▽

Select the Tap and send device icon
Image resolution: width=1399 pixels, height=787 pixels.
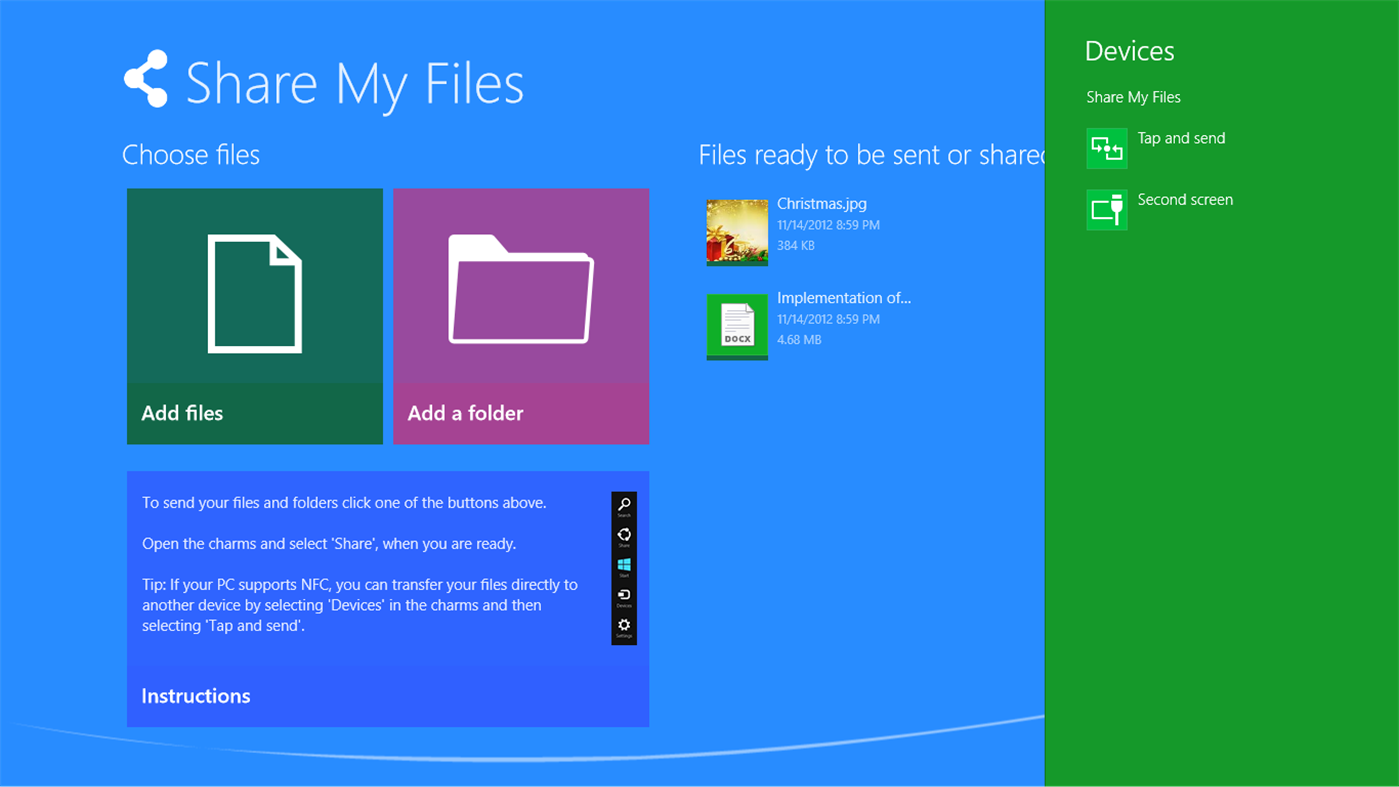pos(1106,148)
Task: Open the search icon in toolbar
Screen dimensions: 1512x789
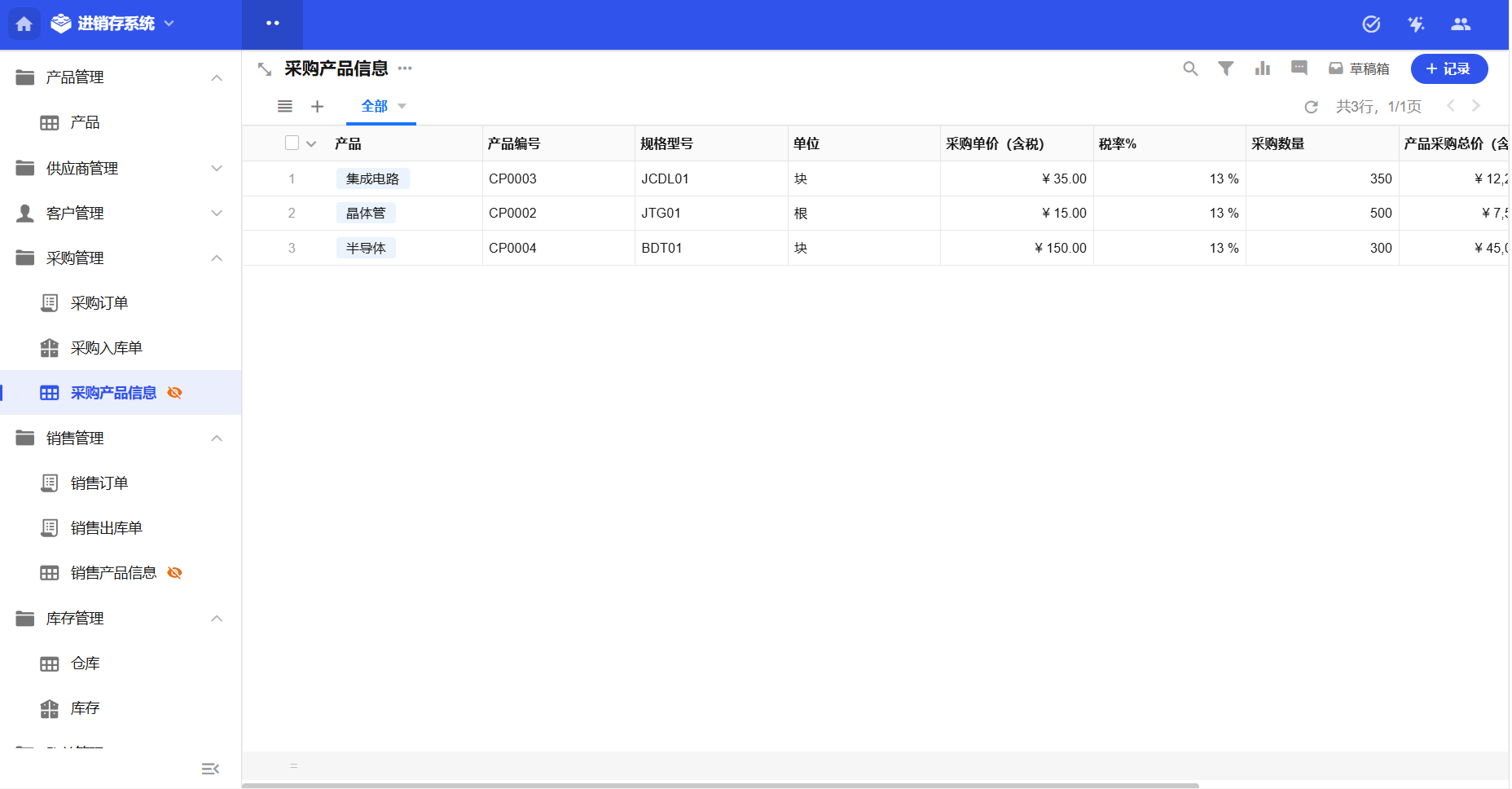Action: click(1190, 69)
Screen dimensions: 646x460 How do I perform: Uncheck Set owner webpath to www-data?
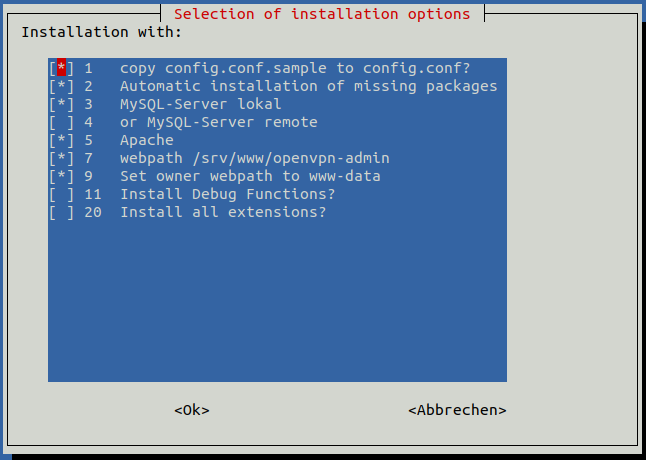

△

REQUEST
From the records above, collect every line that contains the string "dimensions" and copy each line out in full.

FULL SOLUTION
Screen dimensions: 1512x789
Screen dimensions: 646x460 How do I perform: Uncheck Set owner webpath to www-data?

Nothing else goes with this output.